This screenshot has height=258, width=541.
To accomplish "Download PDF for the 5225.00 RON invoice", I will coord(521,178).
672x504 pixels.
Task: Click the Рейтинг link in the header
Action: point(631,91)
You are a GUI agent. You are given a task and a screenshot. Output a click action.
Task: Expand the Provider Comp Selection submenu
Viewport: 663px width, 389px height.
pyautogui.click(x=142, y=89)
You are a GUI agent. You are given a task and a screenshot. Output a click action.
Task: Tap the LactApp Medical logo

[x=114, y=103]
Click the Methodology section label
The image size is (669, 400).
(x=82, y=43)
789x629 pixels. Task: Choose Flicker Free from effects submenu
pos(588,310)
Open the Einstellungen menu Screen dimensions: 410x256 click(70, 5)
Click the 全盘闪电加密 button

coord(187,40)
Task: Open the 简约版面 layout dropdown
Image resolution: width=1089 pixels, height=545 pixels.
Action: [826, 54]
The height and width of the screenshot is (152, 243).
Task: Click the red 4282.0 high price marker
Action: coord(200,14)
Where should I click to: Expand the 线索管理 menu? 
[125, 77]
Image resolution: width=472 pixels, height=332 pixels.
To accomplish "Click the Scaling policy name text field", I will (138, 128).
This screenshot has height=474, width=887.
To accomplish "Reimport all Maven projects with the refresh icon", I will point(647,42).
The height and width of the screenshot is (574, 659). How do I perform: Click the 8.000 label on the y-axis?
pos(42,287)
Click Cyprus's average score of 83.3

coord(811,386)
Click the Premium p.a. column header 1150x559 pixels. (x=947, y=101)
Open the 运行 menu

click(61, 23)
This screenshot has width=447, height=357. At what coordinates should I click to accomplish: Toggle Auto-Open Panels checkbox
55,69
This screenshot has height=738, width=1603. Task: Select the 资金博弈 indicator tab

■ Task requirements:
From the first line to the last, set down every record exactly as written above.

■ Reply:
This screenshot has height=258, width=541.
To accomplish "Download PDF for the 5225.00 RON invoice", I will coord(521,178).
672x504 pixels.
Task: Click the Рейтинг link in the header
Action: point(631,91)
You are a GUI agent. You are given a task and a screenshot. Output a click action.
Task: Expand the Provider Comp Selection submenu
Viewport: 663px width, 389px height.
pyautogui.click(x=142, y=89)
You are a GUI agent. You are given a task and a screenshot. Output a click action.
Task: Tap the LactApp Medical logo

[x=114, y=103]
Click the Methodology section label
The image size is (669, 400).
(x=82, y=43)
789x629 pixels. Task: Choose Flicker Free from effects submenu
pos(588,310)
Open the Einstellungen menu Screen dimensions: 410x256 click(70, 5)
Click the 全盘闪电加密 button

coord(187,40)
Task: Open the 简约版面 layout dropdown
Image resolution: width=1089 pixels, height=545 pixels.
Action: [826, 54]
The height and width of the screenshot is (152, 243).
Task: Click the red 4282.0 high price marker
Action: coord(200,14)
Where should I click to: Expand the 线索管理 menu? 
[125, 77]
Image resolution: width=472 pixels, height=332 pixels.
To accomplish "Click the Scaling policy name text field", I will (138, 128).
This screenshot has height=474, width=887.
To accomplish "Reimport all Maven projects with the refresh icon", I will point(647,42).
The height and width of the screenshot is (574, 659). How do I perform: Click the 8.000 label on the y-axis?
pos(42,287)
Click Cyprus's average score of 83.3

coord(811,386)
Click the Premium p.a. column header 1150x559 pixels. (x=947, y=101)
Open the 运行 menu

click(61, 23)
This screenshot has width=447, height=357. At what coordinates should I click to accomplish: Toggle Auto-Open Panels checkbox
55,69
This screenshot has height=738, width=1603. Task: Select the 资金博弈 indicator tab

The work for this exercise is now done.